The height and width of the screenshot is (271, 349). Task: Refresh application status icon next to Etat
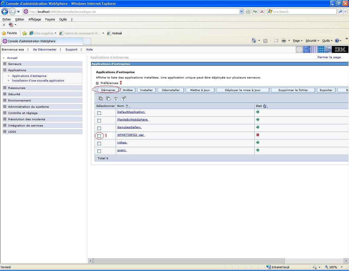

==================================================

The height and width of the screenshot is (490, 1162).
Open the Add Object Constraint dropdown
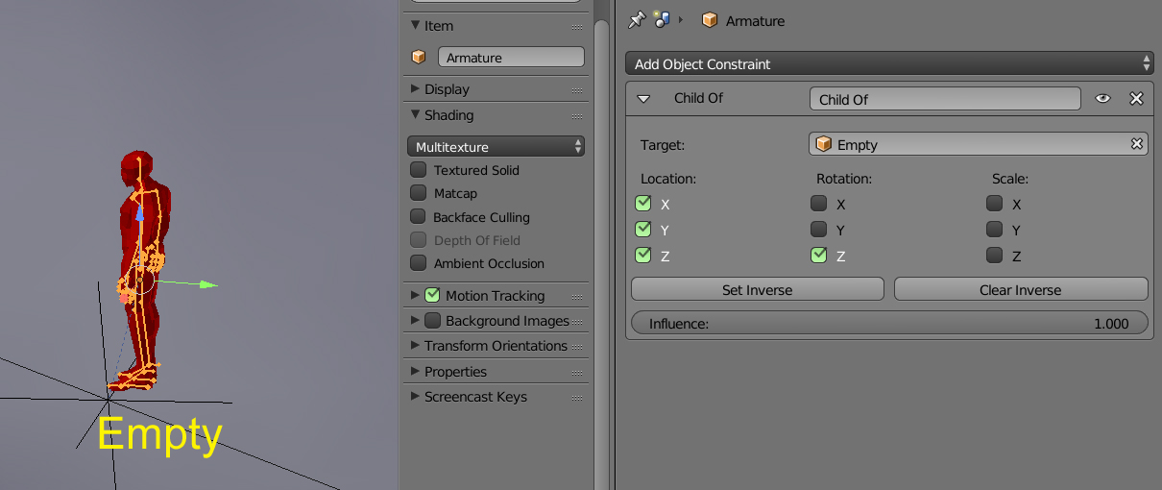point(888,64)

==================================================

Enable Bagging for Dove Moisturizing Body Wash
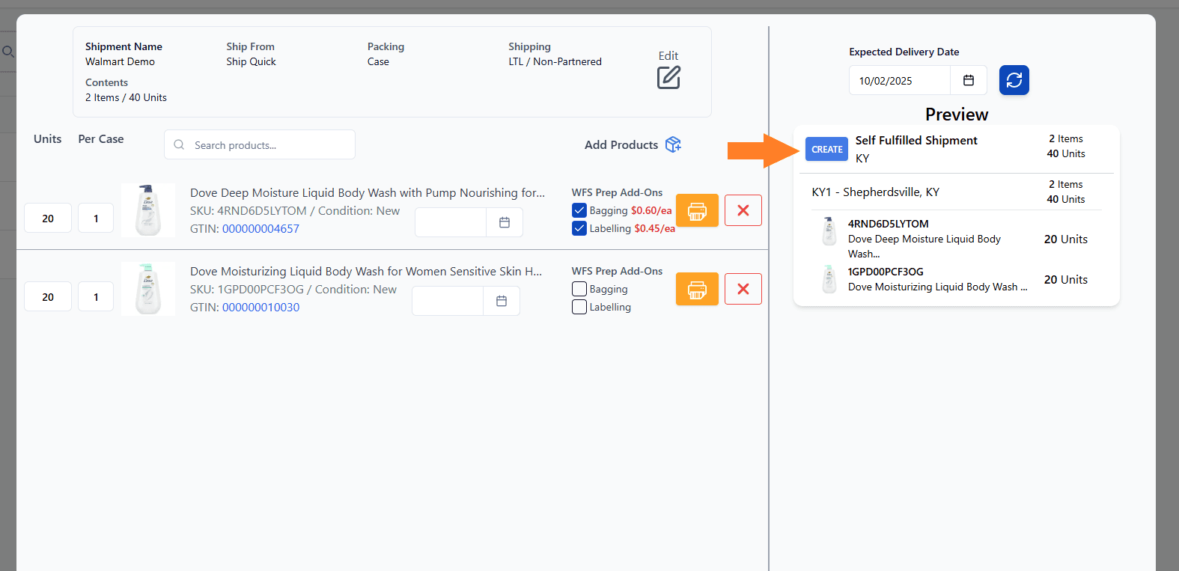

==================================================

◆ What to do ◆
Pull out all lines containing the word "width" from the entries above.

◆ Response to the task ◆
The height and width of the screenshot is (271, 349). Task: Refresh application status icon next to Etat
The height and width of the screenshot is (490, 1162).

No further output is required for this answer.